Has the worm turned?
Joan Lennon said…
That's a stunning cover! Thanks for your post.

I was at the conference too and was able to let people know about our new name (at least in the break off session) and saw many diligently writing it down - here's to a spike in visit stats!
Chris Longmuir said…
Very thoughtful article, Catherine, and I agree with the comments made. The SOA conference was great, looked for you but you weren't there. It was interesting that the publishers were pushing the idea that you really needed a publisher to do epublishing, which I didn't agree with. I think Marianne is correct when she said they seemed to be running scared. And so they should because, as authors, we are now taking the control back. They've been knocking us down long enough.
Susan Price said…
Catherine - I've just read, and loved, your Quiet Afternoon in the Museum of Torture. Especially the Butterfly Bowl! Were there really bowls like that? I'd love to think there were, but find it hard to believe.
Linda Gillard said…
Great blog, Catherine. (Loved the Goldman quote!)

When I attended the Romantic Novelists' Association conference earlier this year, it was the same story. Some publishers are trying to persuade authors that e-publishing is so complex and the marketing so time-consuming that they need a publisher to do it for them. When asked for his advice to authors who were thinking of going down the indie e-book route, Simon Petherick of BEAUTIFUL BOOKS said (with rather more honesty), "Get a good agent."

There are some things I can't do for myself. My agent has already had 2 enquiries about translation rights for one of my e-books, HOUSE OF SHADOWS and she sent the pdf of the same book to the BBC drama dept after she managed to pique someone's interest there.

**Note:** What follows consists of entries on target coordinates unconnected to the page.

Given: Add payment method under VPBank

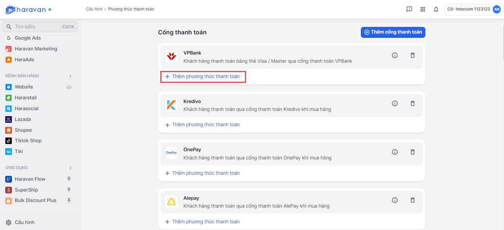Looking at the screenshot, I should click(203, 77).
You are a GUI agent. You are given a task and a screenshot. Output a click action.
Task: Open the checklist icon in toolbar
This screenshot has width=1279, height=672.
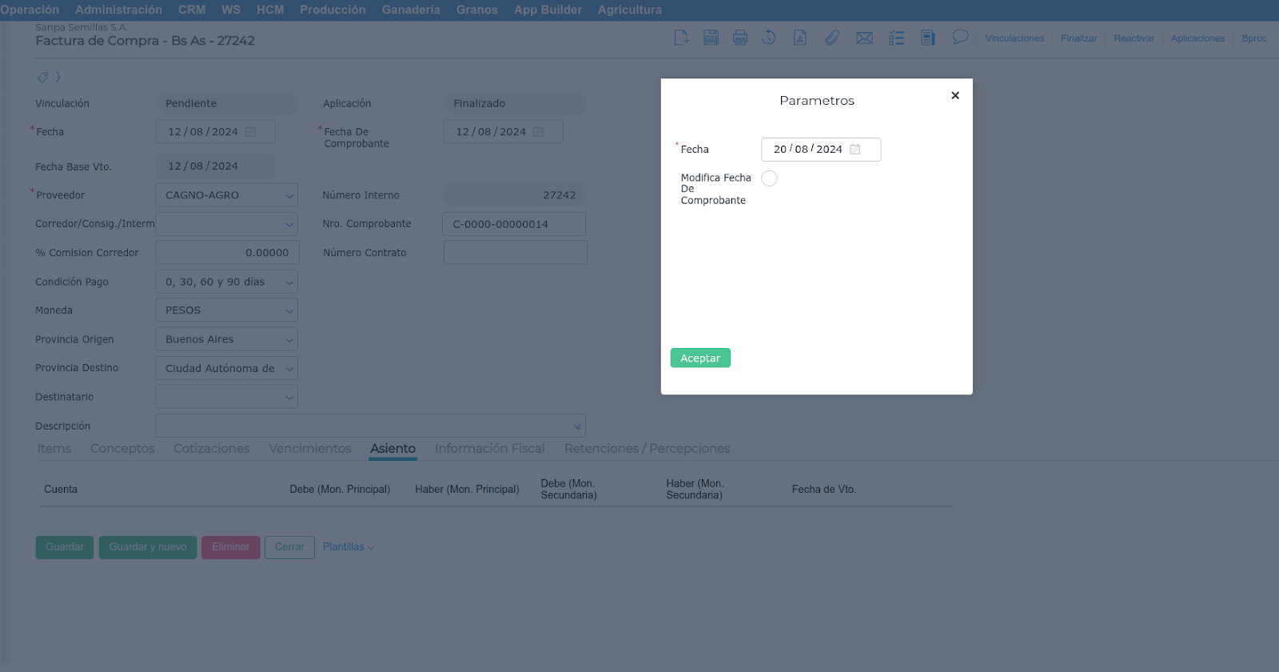click(x=896, y=38)
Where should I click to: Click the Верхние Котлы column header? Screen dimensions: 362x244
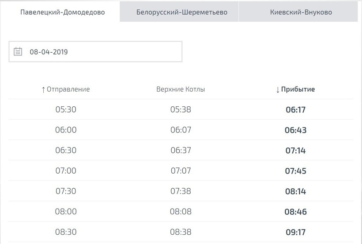coord(181,89)
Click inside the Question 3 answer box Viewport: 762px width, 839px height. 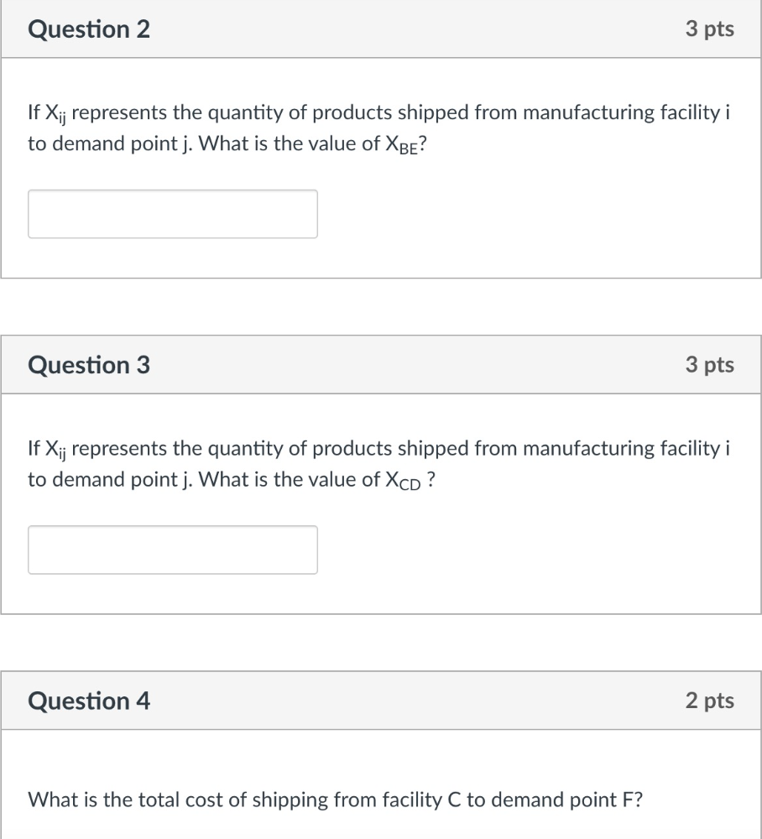point(172,550)
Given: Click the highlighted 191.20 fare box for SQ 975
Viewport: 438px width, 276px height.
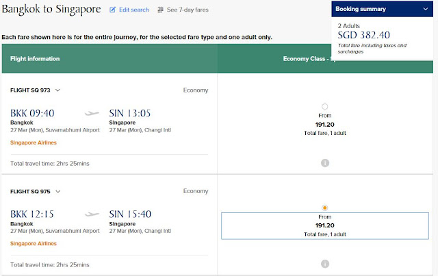Looking at the screenshot, I should click(325, 225).
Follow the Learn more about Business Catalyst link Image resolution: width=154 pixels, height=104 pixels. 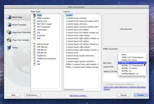tap(125, 88)
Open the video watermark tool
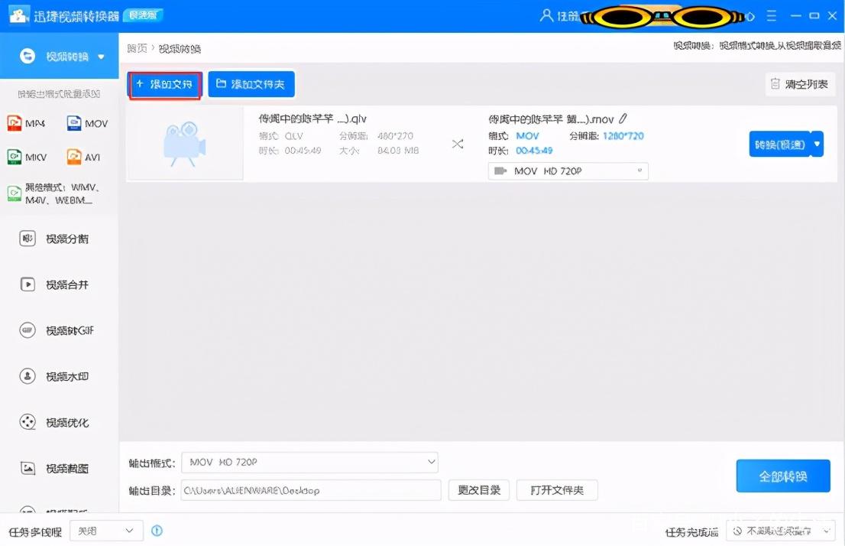845x546 pixels. point(59,376)
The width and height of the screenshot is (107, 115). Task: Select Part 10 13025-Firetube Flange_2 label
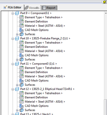pos(45,39)
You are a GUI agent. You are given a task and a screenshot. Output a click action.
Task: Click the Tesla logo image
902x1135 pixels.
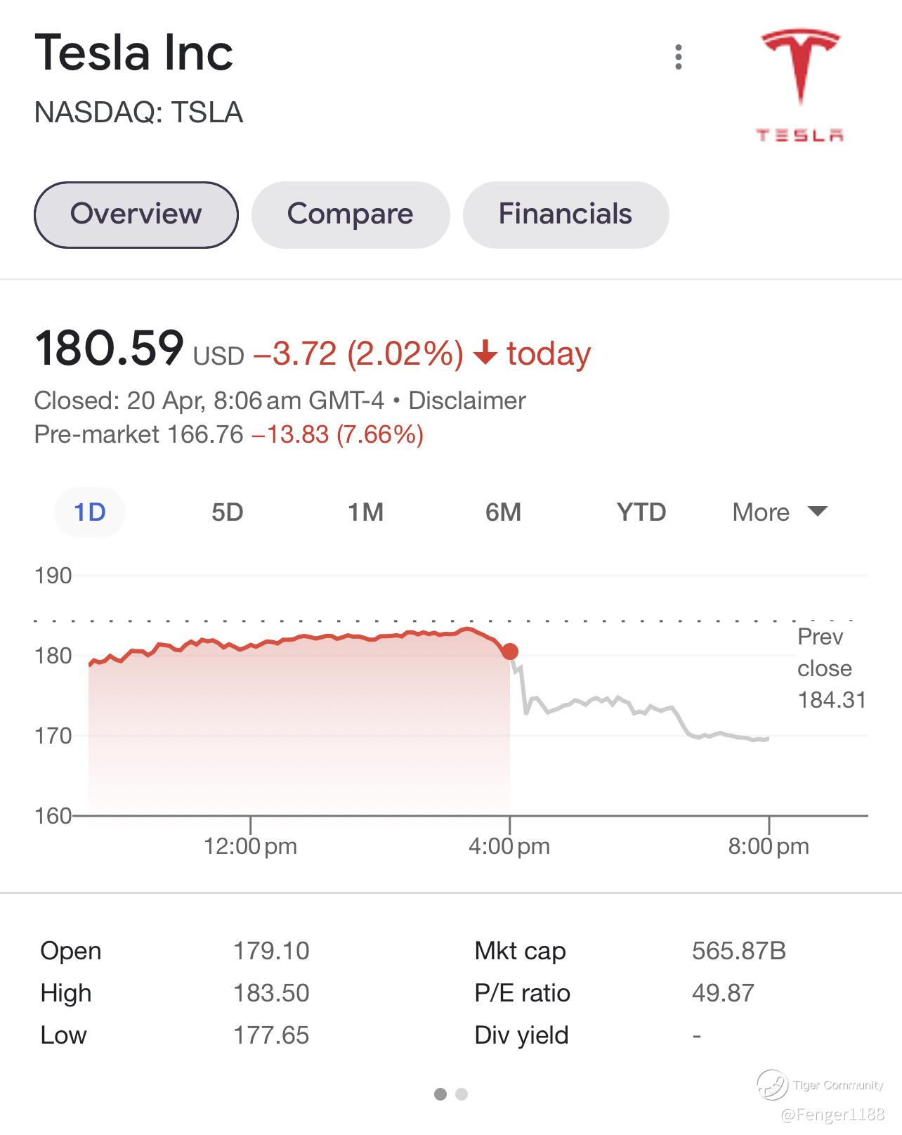(800, 84)
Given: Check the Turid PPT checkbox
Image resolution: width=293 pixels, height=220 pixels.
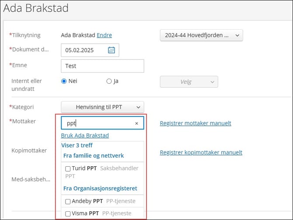Looking at the screenshot, I should pyautogui.click(x=68, y=168).
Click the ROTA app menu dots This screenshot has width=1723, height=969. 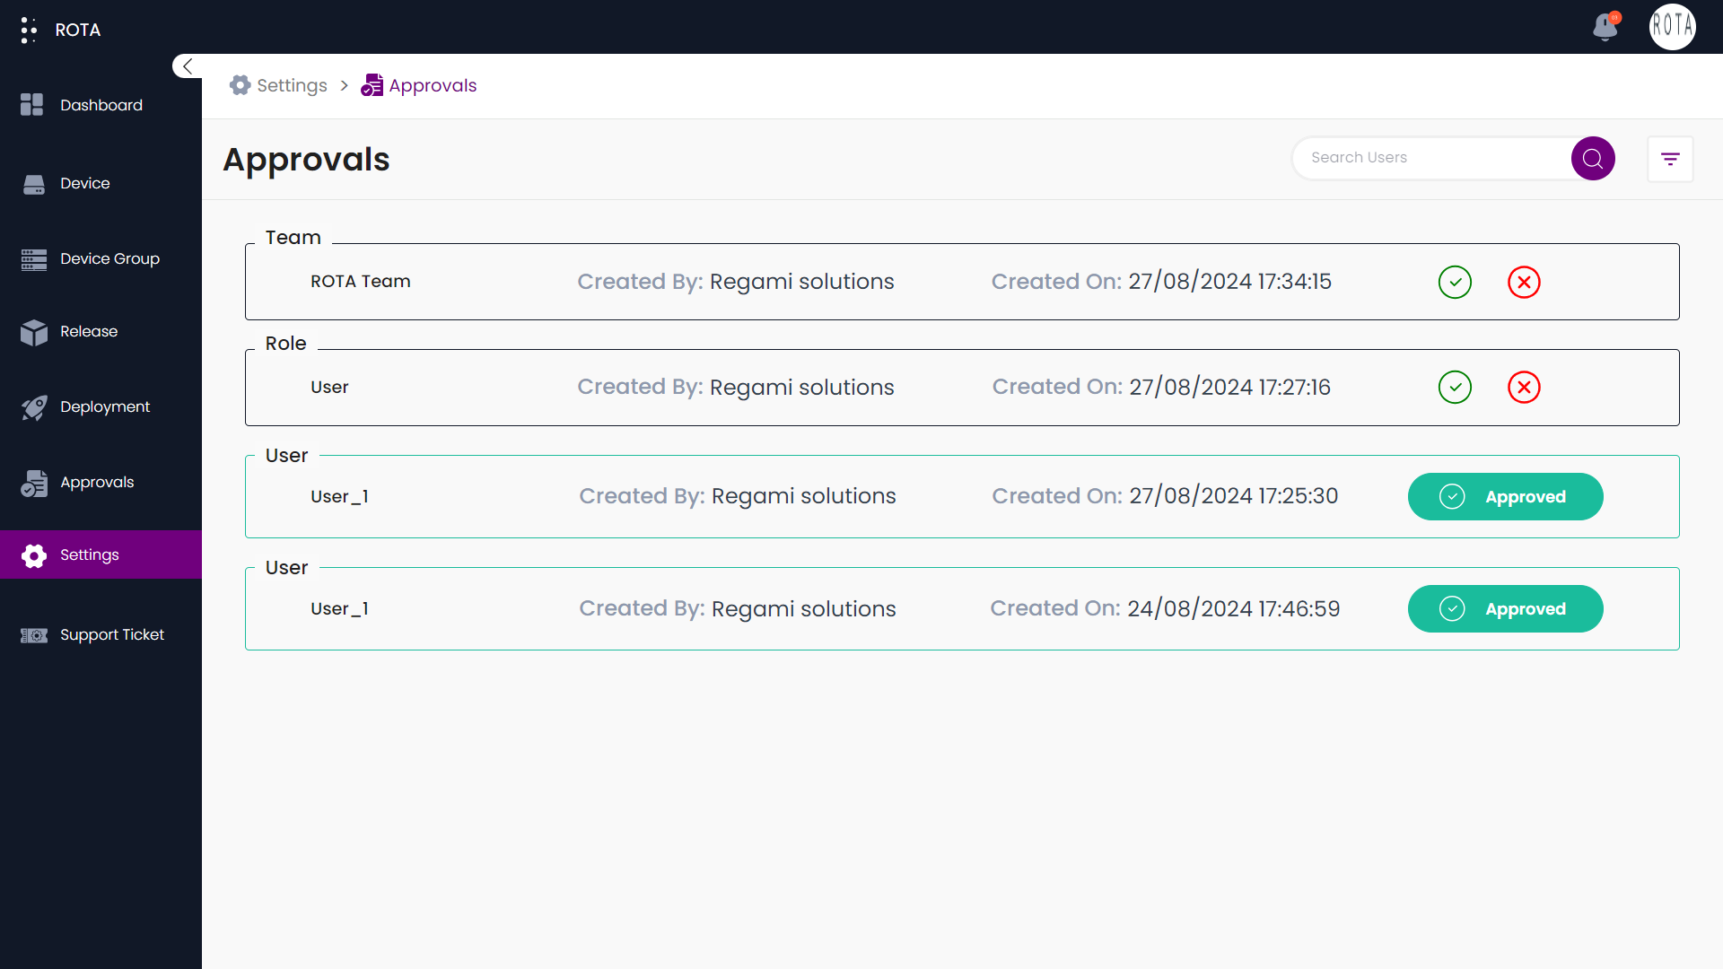coord(29,30)
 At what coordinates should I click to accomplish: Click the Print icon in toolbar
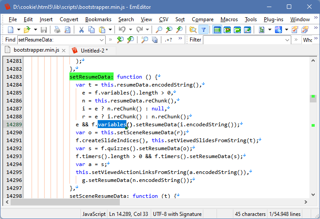pos(57,30)
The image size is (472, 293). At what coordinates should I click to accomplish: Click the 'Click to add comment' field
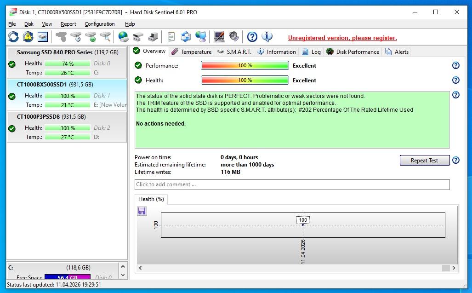pyautogui.click(x=292, y=184)

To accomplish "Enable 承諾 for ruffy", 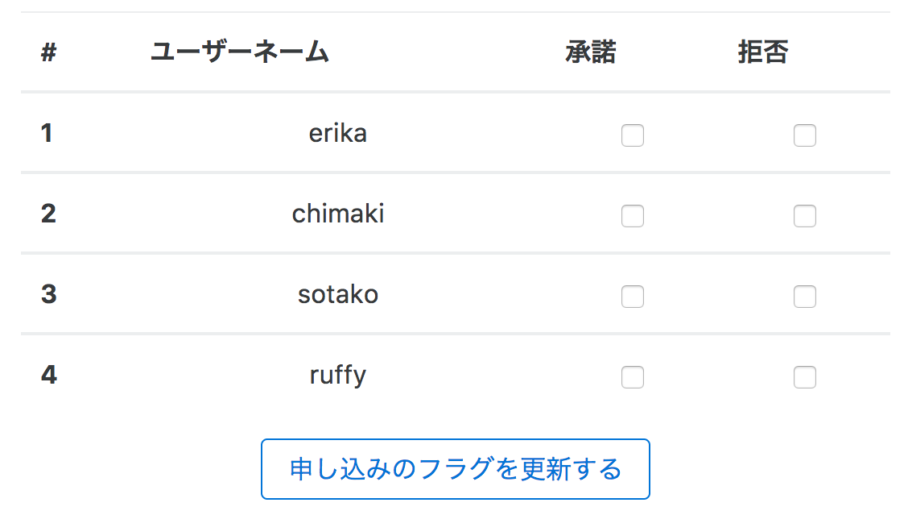I will 633,376.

We still need agents. I see publishers more as an optional extra. ;-)
Linda Newbery said…
That's a beautiful cover for THE CURIOSITY CABINET, Catherine!
Thanks for all these interesting comments - didn't make the conference, for various reasons, even though I was supposed to be there, but wish I'd been able to come. And I agree about the cover, but that's down to my lovely friend Alison Bell! Yes, there really were bowls like that - seemingly - though sadly I've never seen one! But I've read about them. And I do get the impression that publishers are running scared as well. I was at an event earlier this year in which they were trying to persuade a room full of writers how difficult and expensive e-publishing really was and I don't think anyone believed them. An agent is a different matter, but the big question is, I suppose, can we carry the agents with us, because it means a change of role, or at least a change of perspective for them too. A quote to come out of the Edinburgh book festival this year involved, as far as I remember, a publisher saying that e-books had to be expensive because didn't readers realise that they were 'paying for content' which would be all well and good, if we didn't know that so many conventional publishers haven't exactly been keen on paying for content themselves - other than the massive advances to the favoured few!
Nicola Morgan said…
That is a stunning cover!

Yes, I also thought the publishers seemed to be "protesting too much". Same thing happened at the SoA event on ebooks at the EIBF. I also remember the publisher on that panel talking at length about the vast amount of publicity and marketing that publishers do. No, frankly - WE do that. In some cases we do all of it - for example my Write to be Published book had a zero marketing budget. I even paid for review copies to be sent out - paid the postage and did the sending. So, doing it ourselves is often the only way we can recoup anything for our efforts and skill in writing.
Well said, Nicola. My impression is that writers are being asked to do more and more of the publicity and marketing, even as far as organising all their own library tours - or at least that was one example quoted to me recently! I certainly did vast amounts for TCC when it was conventionally published.